A bumper edition of Ambient Sunday this morning. Think of it as your own personal ambient mixtape with tracks from Sensitive Chaos, Noumo, The Balmer Series, and Nikolay Pashkovets.
Sensitive Chaos is from the US and is an ever changing grouping led by Jim Combs. For the album Closer To Home, Jim was backed by Ryan P. Taylor on guitars and bass, Josie Quick (Perpetual Motion) on violin, Brian Good on soprano saxophone, Mitchell Sosebee on drums and percussion, and Brian Donohoe (Snarky Puppy, Progger, One O’Clock Jazz Band) on alto & tenor saxophone, clarinet, flute, and keyboards.
If that line up makes it sound like you’re in for a jazz experience think again. Watching Embers Glow is gossamer delicate ambient which is less drone than drifting along on a breeze. The synthesisers are the focus and all the organic instrumental have been looped about so that all that’s left is a beatless, liquid sound that comes in lapping waves. Gorgeous.
........
— INSTRUCTIONS TO FOLLOW —
Pick up the Ambient Sunday music post above and continue it from its final sentence.

— RECORDED DATA —
........
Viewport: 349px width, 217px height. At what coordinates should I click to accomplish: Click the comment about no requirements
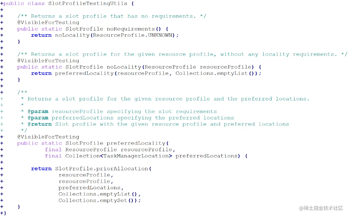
........
— THE RESULT —
Staying in the USA we have The Balmer Series. I wasn’t aware before but Wiki says, “The Balmer series, or Balmer lines in atomic physics, is one of a set of six named series describing the spectral line emissions of the hydrogen atom.” However, the biog for this artist takes a fantasy approach to things offering, “The Balmer Series was born on a remote island in a private universe where a woman whose earth name is “Elisabeth Balmer” could only exist as an orb of light with the ability to perceive all creative possibilities. There she reunited with a faceless, fantastical humanoid who represented all she loved about being an orb of light: a ceaseless ability to explore her vast innermost realms and soar to the highest peaks, the same places where dreams are made.” Ummm… right.
The track is Ultraviolet from the Sublimatum album. It’s a three and a half minute organ dream. Opening with twittering birdsong it soon becomes a celestial organ that chimes its way into your heart. It manages to deliver an almost crystal clarity to things, eschewing beats as it goes. And there’s a poignancy of life and light here in the edgeof drone. Of it The Balmer Series says, “This is a gilded dream in which you occupy as an orb of light, filtering through consciousness—your memories like some abstracted vision through water, suddenly more clear. Almost a return to form, but rather, a recapturing of a lost essence.”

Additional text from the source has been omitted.